▶ **The exercise**
Count how many lines of the entries below contain the word "screenshot", and give only that number.

Entries for pointing to words and elements:
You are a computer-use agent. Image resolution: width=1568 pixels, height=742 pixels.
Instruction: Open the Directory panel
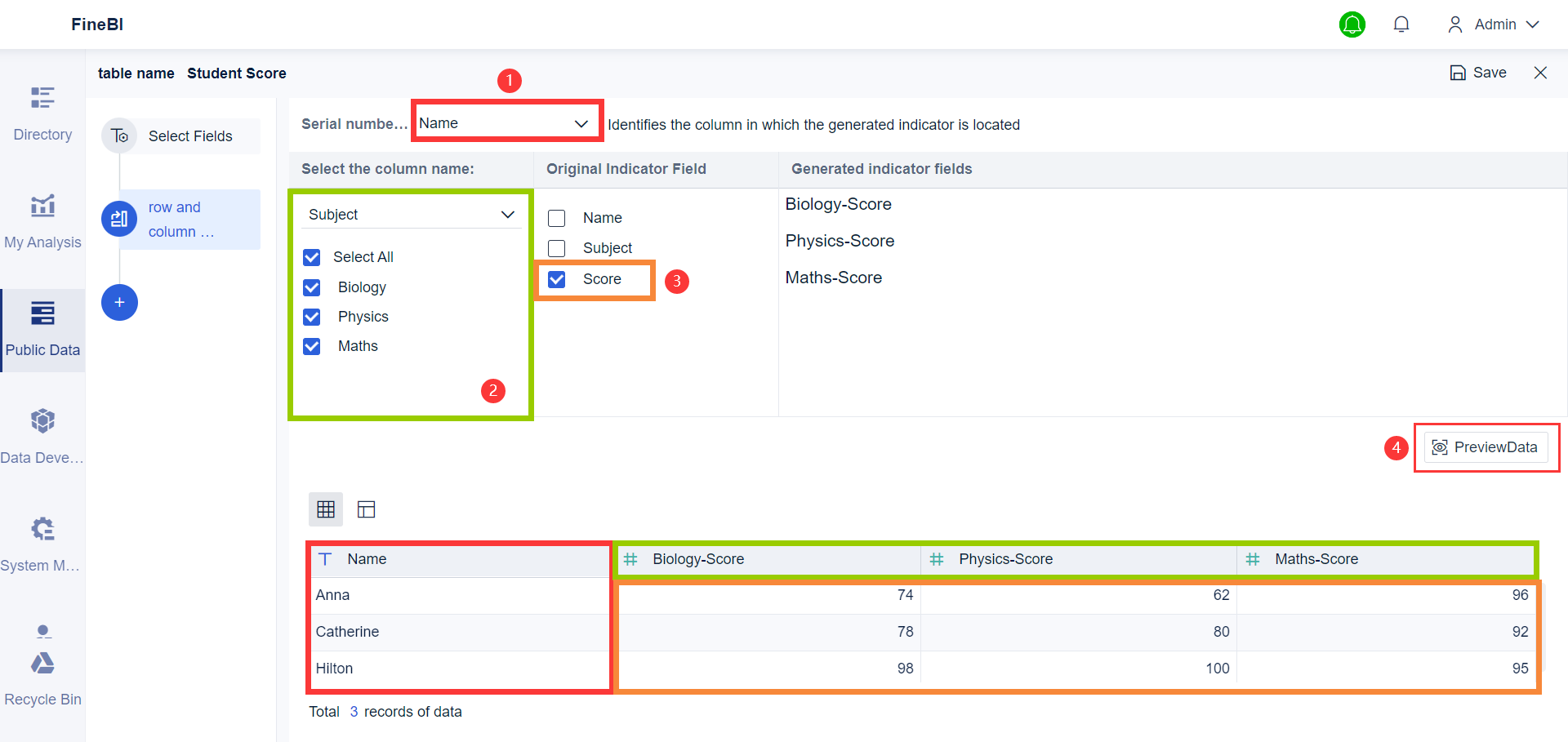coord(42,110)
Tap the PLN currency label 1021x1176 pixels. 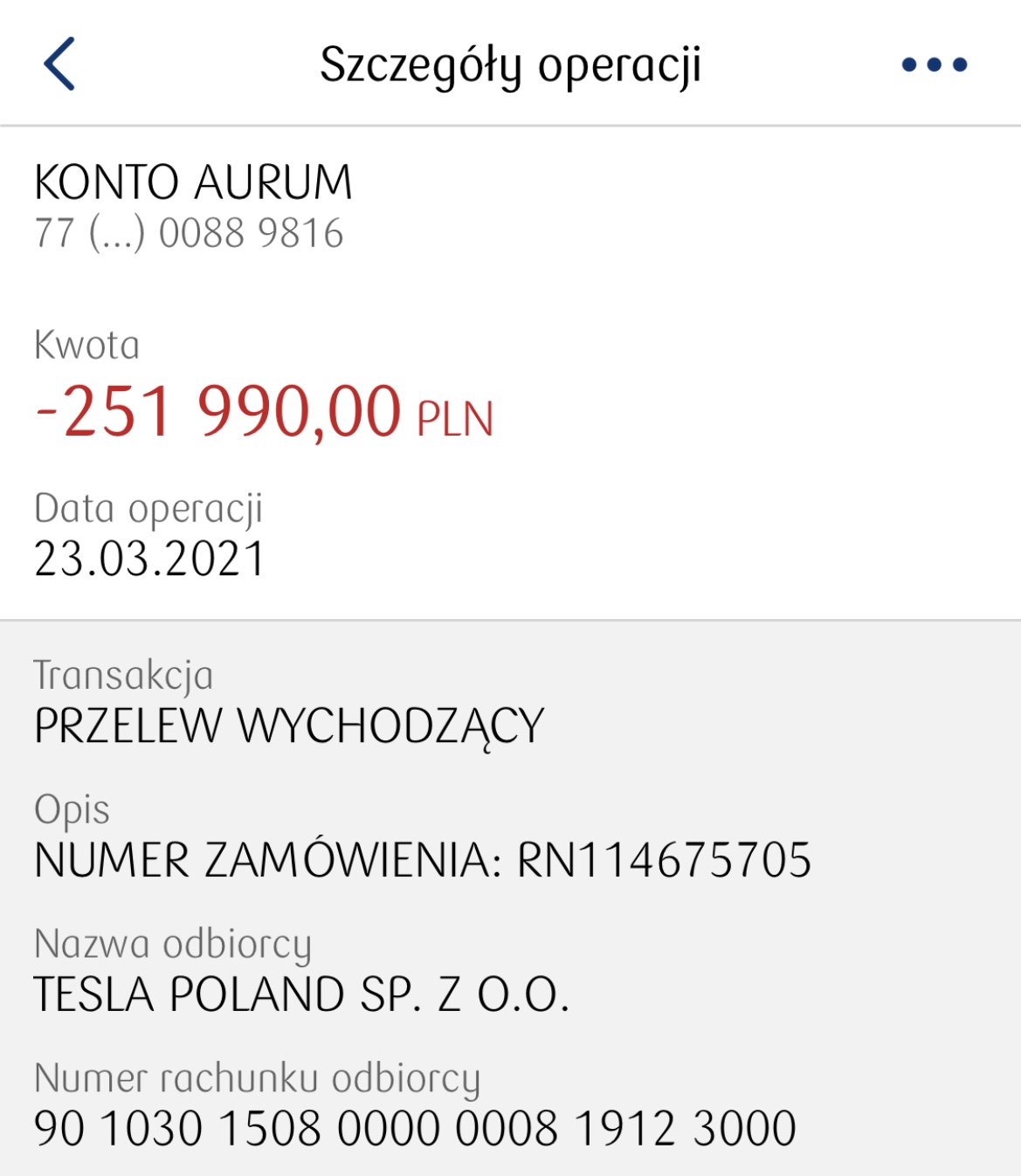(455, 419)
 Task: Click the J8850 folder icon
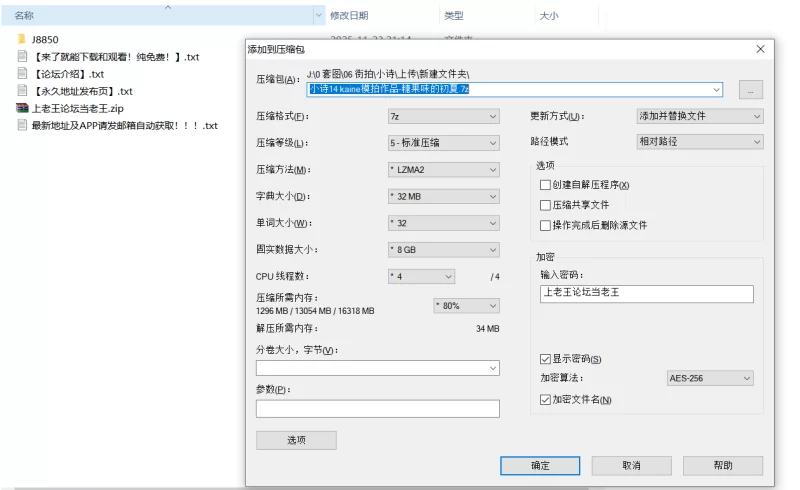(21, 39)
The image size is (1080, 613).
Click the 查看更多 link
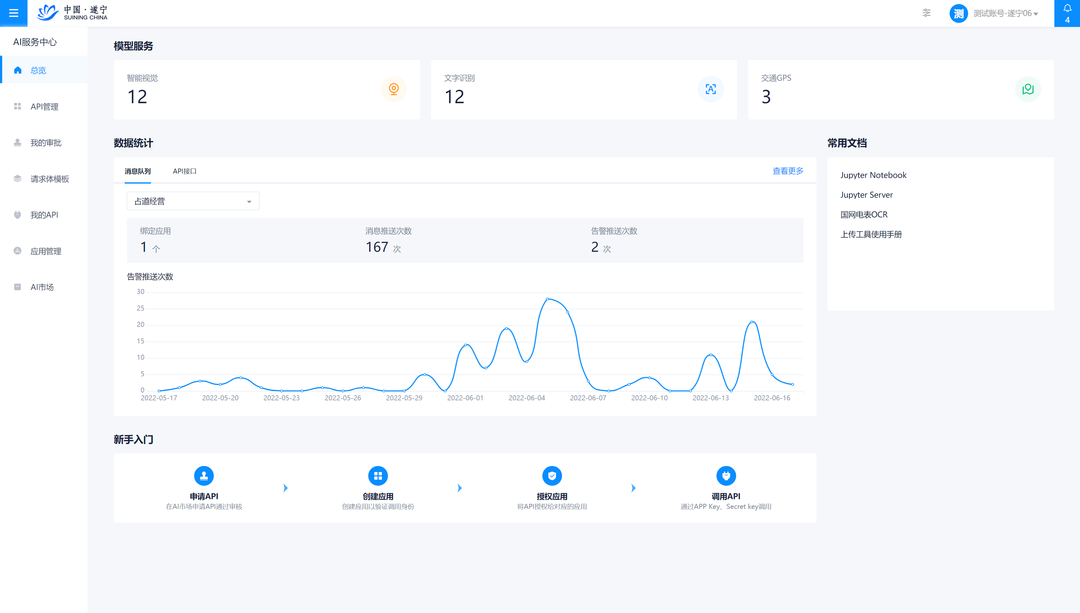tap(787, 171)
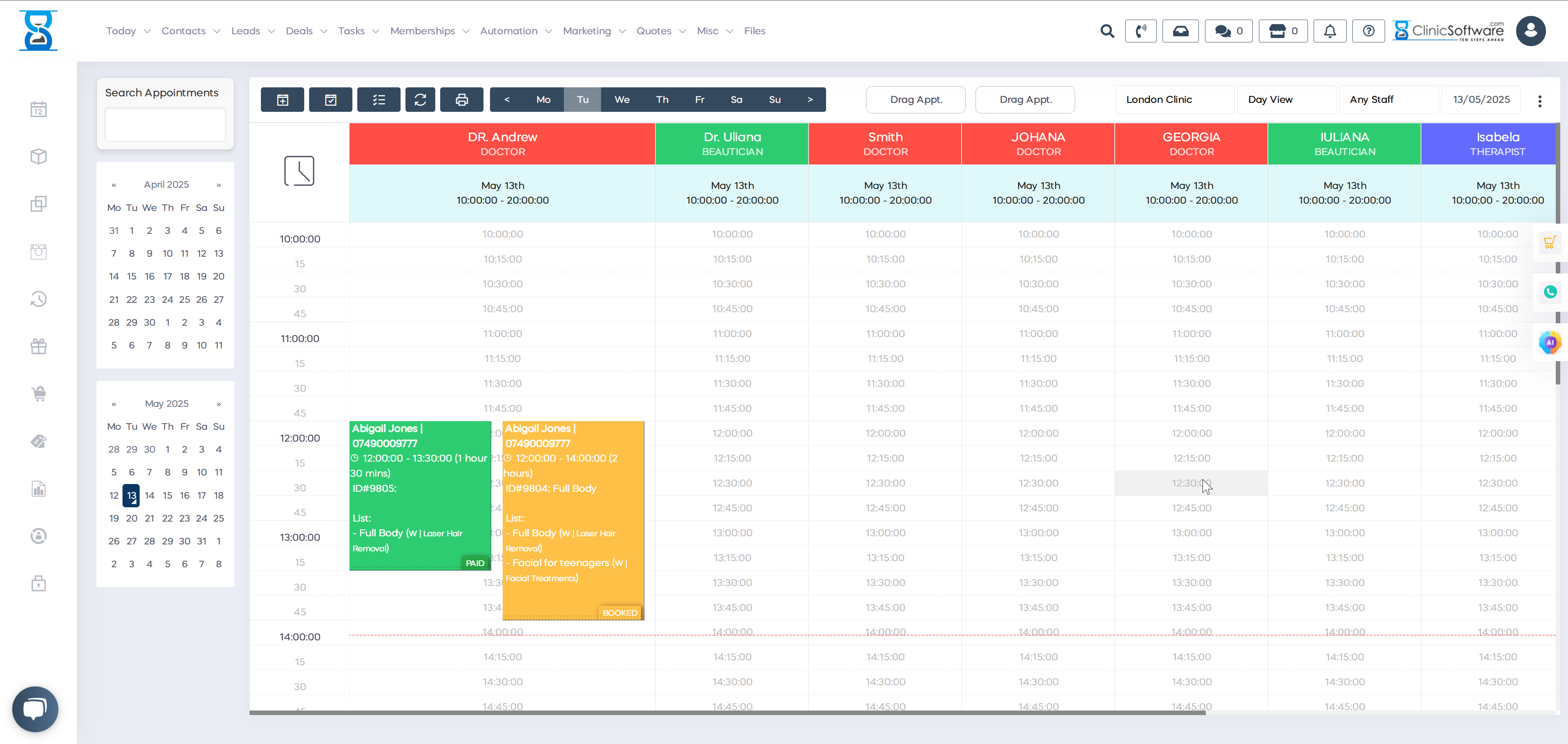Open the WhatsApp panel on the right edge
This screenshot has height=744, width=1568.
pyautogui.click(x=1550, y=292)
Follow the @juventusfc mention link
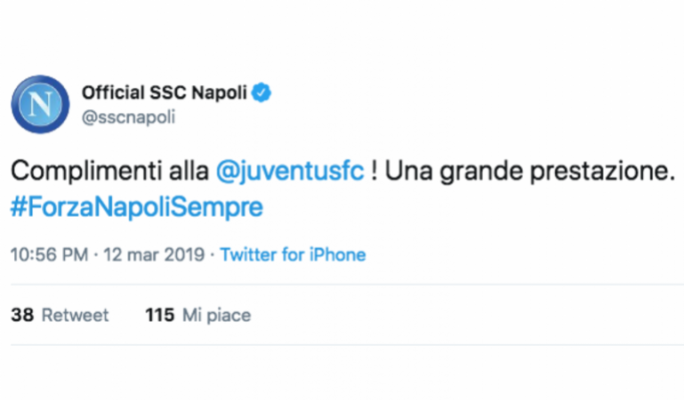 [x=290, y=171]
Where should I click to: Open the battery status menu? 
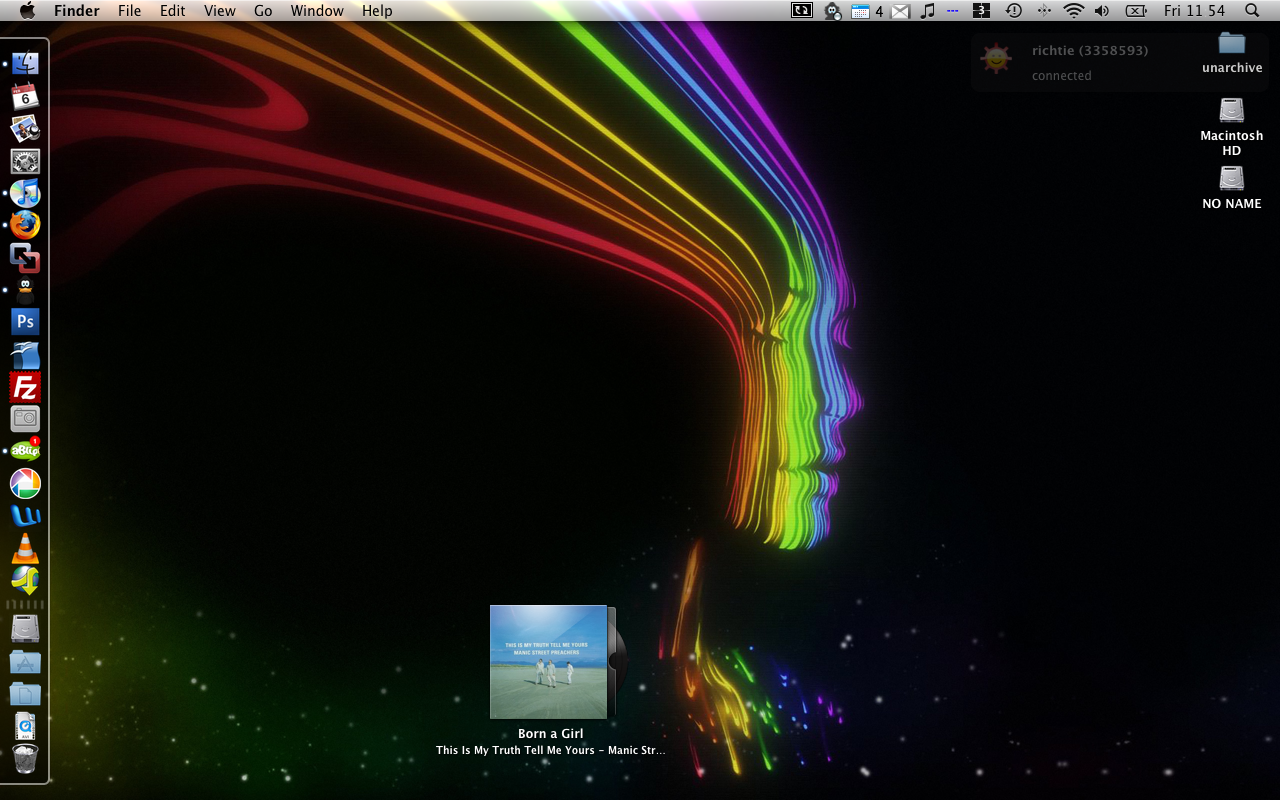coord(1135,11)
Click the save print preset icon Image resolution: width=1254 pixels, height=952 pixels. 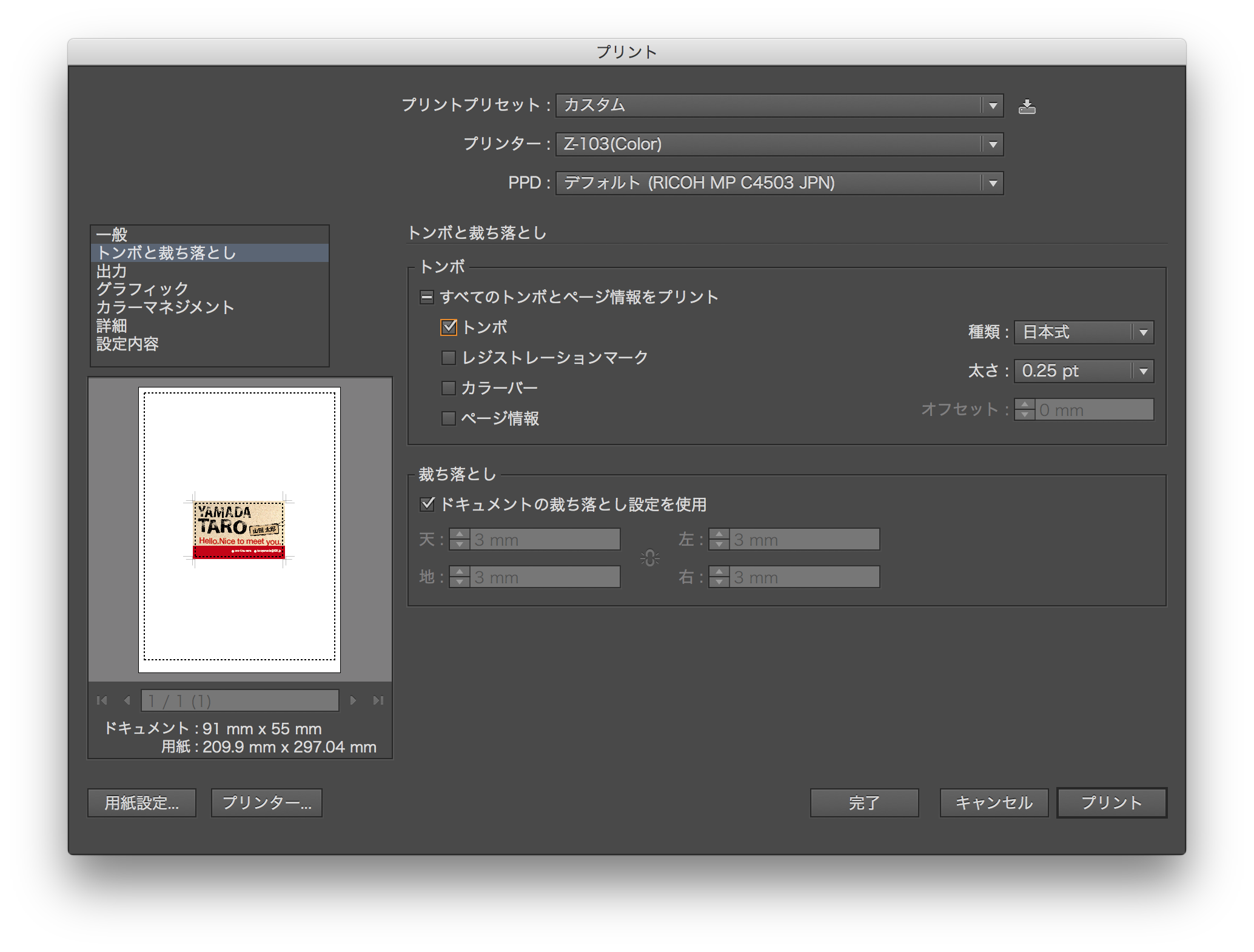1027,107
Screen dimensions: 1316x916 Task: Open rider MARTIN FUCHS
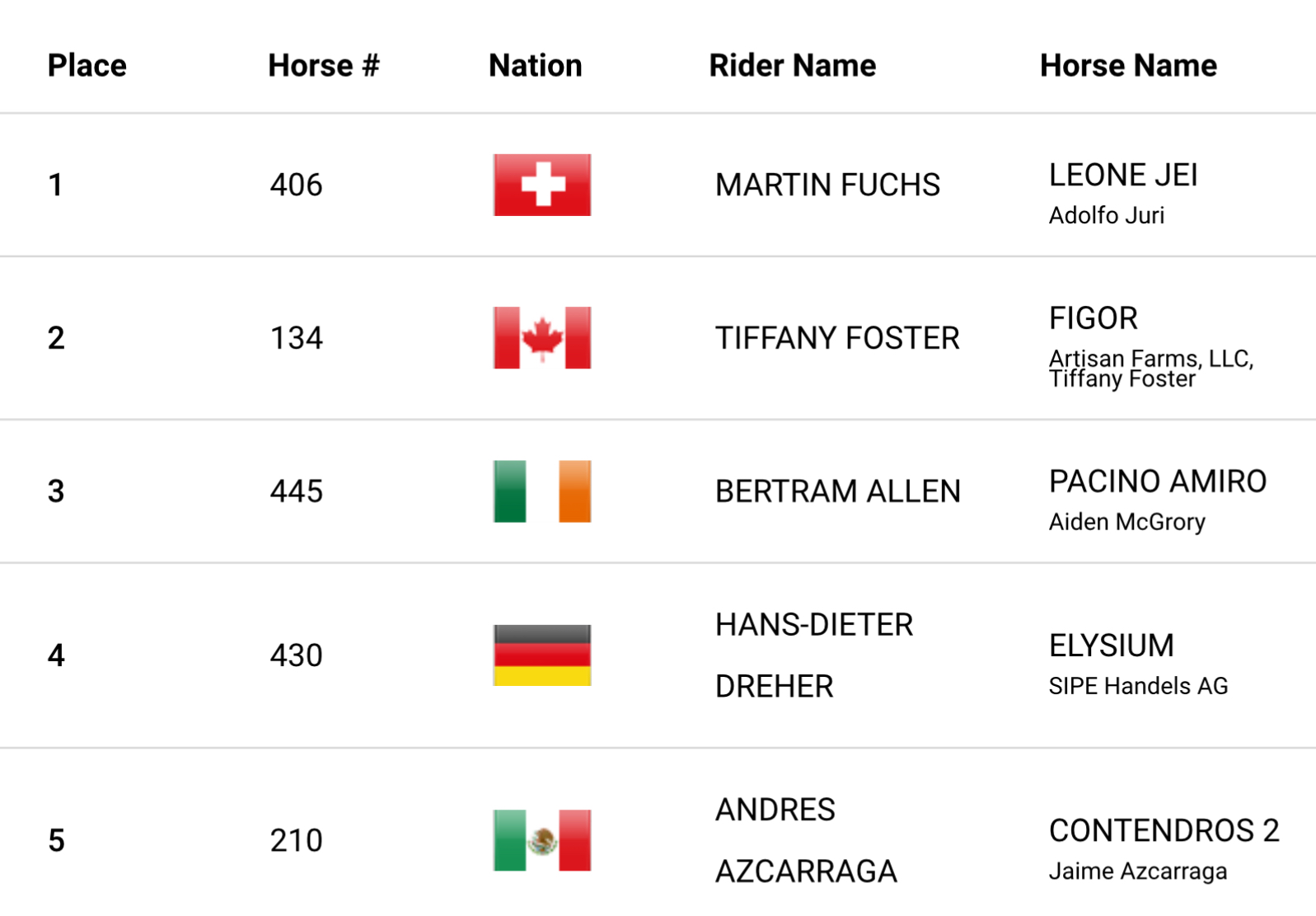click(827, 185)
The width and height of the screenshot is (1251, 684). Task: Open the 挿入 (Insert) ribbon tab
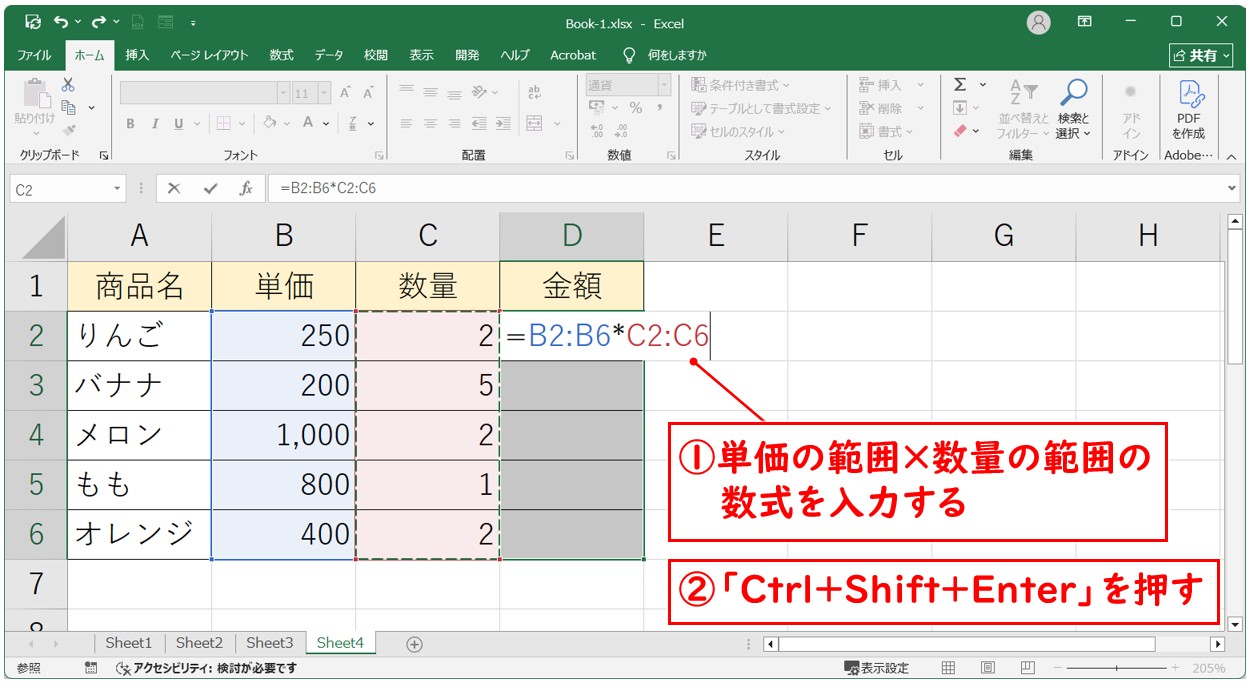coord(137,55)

▶ **Solution**
2